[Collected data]
· · · ·
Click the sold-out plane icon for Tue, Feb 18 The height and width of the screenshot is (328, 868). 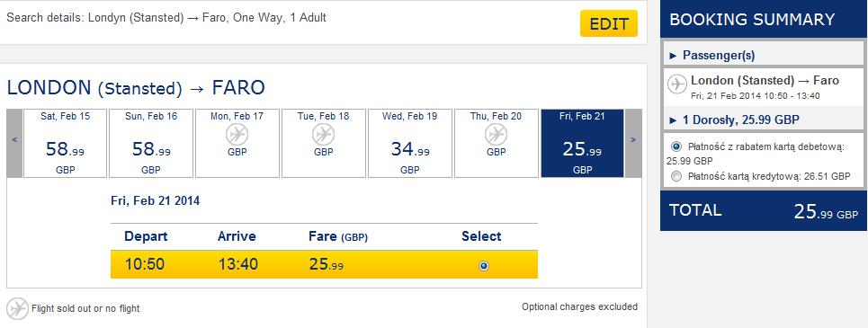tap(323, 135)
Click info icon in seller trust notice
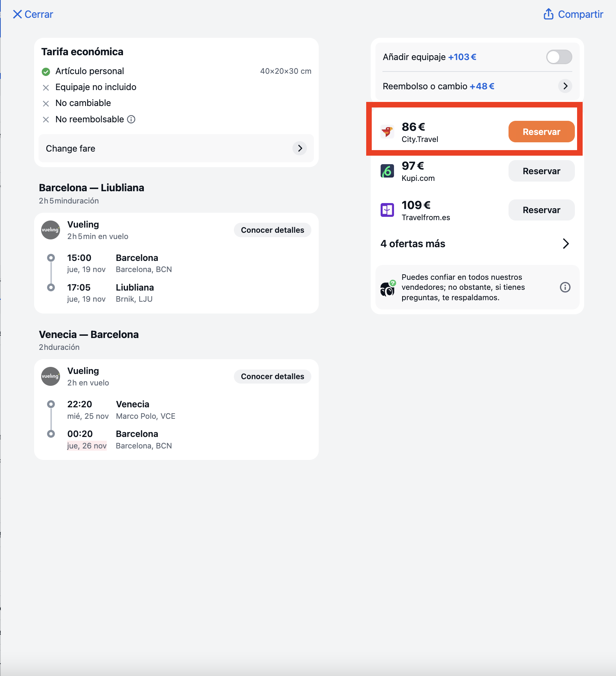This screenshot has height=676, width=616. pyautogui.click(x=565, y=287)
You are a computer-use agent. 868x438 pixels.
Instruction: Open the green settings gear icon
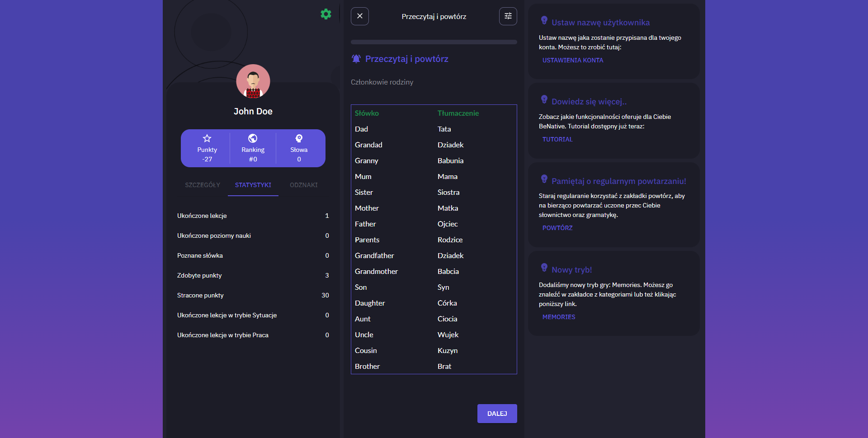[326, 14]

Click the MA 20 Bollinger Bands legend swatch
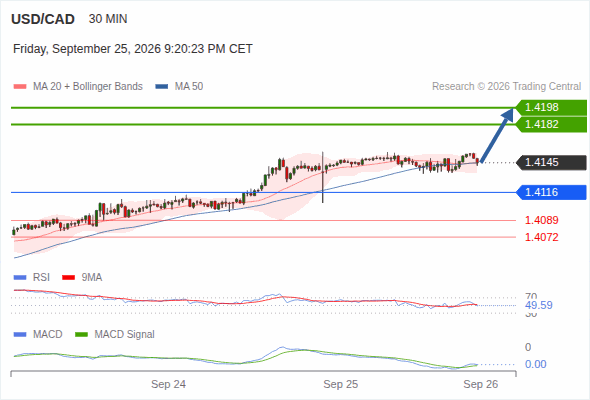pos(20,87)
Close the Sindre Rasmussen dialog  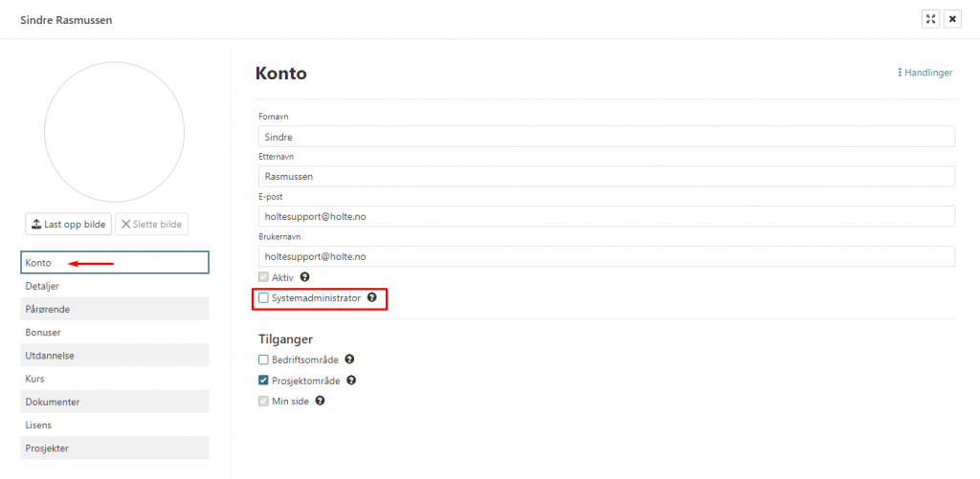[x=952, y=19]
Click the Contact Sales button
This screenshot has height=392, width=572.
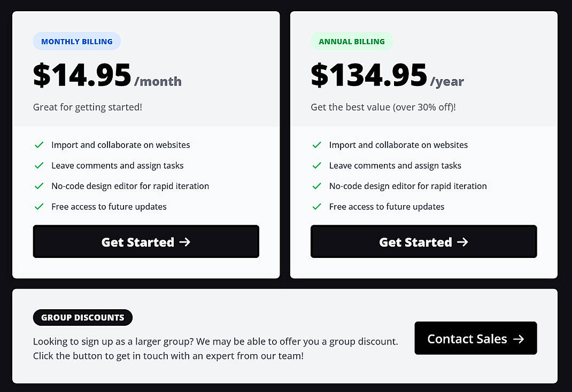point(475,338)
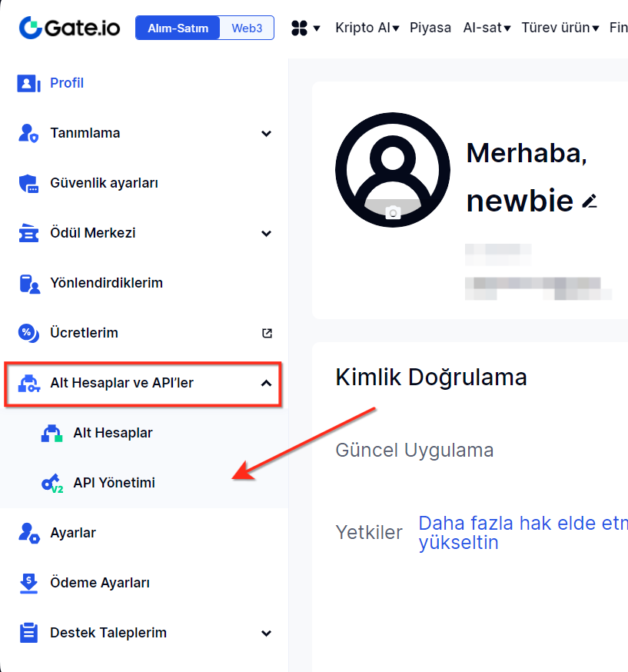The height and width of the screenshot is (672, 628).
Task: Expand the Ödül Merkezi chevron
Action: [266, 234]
· · · ·
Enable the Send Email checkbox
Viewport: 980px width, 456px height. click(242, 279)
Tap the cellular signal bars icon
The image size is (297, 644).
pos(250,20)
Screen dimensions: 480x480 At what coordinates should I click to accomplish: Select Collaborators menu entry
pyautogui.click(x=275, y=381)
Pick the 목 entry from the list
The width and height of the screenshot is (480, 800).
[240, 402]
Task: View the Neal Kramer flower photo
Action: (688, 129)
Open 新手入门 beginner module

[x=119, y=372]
· · · ·
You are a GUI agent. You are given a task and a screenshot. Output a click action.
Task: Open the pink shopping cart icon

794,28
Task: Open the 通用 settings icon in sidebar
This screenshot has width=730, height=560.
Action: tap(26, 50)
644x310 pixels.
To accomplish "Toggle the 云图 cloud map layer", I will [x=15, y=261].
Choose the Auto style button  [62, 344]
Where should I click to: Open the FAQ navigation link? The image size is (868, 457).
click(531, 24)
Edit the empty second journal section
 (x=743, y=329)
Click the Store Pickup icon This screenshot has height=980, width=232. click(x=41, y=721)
· · · ·
Every line in the records above that contains the word "pixels" should be copied out.

You are a computer-use agent. 868x438 pixels.
644x310 pixels.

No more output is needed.